Köln – „Die Situation ist erbärmlich“, sagt Friseurmeisterin Ute Hützen aus Köln-Bilderstückchen. 46 Jahre besteht der Familienbetrieb. Jetzt sieht sie „nach vier Monaten Berufsverbot“, wie sie es formuliert, ihre Existenz bedroht und die ihrer fünf Mitarbeitenden und ihre zwei Auszubildenden. „Ich schaffe das noch einen Monat“, sagt Hützen. Ähnlich geht es Pia Köhler aus Neuehrenfeld, die seit neun Jahren einen eigenen Salon hat. Auch sie hat fünf Angestellte. Die beiden stehen für 3500 Betriebe im Bezirk der Handwerkskammer, darunter 1300 in Köln.

„Es geht um die Existenz der Betriebe“, sagt Hans Peter Wollseifer, Präsident der Kölner Klammer und Präsident des Zentralverbands des Deutschen Handwerks. Die Friseure hätten nach dem Lockdown im Frühjahr und der erneuten Schließung ab Mitte Dezember inzwischen alle Rücklagen aufgebraucht, ihr Privatvermögen eingebracht und auch ihre Altersvorsorge. Einige hätten bereits aufgeben müssen, so Wollseifer. Genaue Zahlen gebe es aber noch nicht.

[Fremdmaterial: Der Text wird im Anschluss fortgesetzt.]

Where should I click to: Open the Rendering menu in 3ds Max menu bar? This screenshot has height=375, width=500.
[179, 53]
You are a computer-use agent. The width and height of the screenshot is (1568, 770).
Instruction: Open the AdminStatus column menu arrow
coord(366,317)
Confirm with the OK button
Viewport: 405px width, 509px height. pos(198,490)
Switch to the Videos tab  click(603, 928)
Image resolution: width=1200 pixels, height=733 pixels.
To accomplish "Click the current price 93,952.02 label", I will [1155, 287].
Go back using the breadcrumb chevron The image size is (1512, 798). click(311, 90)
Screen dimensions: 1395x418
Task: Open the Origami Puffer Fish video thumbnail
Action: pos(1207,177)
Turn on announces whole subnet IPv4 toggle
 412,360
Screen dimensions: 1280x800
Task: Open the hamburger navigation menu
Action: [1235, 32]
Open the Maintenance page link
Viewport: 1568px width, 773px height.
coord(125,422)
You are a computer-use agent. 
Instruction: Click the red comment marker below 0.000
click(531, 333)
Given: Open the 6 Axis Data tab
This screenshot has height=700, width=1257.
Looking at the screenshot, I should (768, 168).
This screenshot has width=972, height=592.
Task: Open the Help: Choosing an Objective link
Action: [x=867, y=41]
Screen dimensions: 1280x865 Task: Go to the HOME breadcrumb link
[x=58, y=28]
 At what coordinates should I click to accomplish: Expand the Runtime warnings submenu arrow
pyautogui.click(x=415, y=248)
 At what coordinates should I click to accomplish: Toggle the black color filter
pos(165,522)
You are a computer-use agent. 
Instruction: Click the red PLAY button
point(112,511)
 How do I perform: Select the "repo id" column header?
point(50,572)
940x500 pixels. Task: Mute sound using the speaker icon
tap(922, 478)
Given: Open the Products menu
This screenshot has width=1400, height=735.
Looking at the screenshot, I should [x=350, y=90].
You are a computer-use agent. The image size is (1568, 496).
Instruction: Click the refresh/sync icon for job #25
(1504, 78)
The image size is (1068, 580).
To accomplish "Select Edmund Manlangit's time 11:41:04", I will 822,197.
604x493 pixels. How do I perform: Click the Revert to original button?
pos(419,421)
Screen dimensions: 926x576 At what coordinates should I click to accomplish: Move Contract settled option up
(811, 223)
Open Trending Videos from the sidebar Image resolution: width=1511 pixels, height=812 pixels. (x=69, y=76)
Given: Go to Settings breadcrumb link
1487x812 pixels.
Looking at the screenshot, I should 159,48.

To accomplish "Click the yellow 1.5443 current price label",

Das Problem: „Die Hilfen kommen nicht an“, so Wollseifer. Von den Novemberhilfen profitierten die Branche nicht, weil sie da noch arbeiten konnten. Dabei sei auch da der Umsatz schon deutlich niedriger gewesen, weil sie nicht mehr so viele Kunden in den Salon habe lassen können, so Hützen und Köhler. Außerdem hätten sie Geld für Hygienemaßnahmen aufwenden müssen. Durch die Hilfen für die Monate Dezember, Januar und Februar würden im Durchschnitt 16 Prozent des Umsatzausfalls ersetzt, wie die Handwerkskammer ausgerechnet hat. „Im Durchschnitt bekommen die Betriebe für die drei Monate 4500 Euro“, sagte Wollseifer. Das reiche noch nicht einmal für die Miete.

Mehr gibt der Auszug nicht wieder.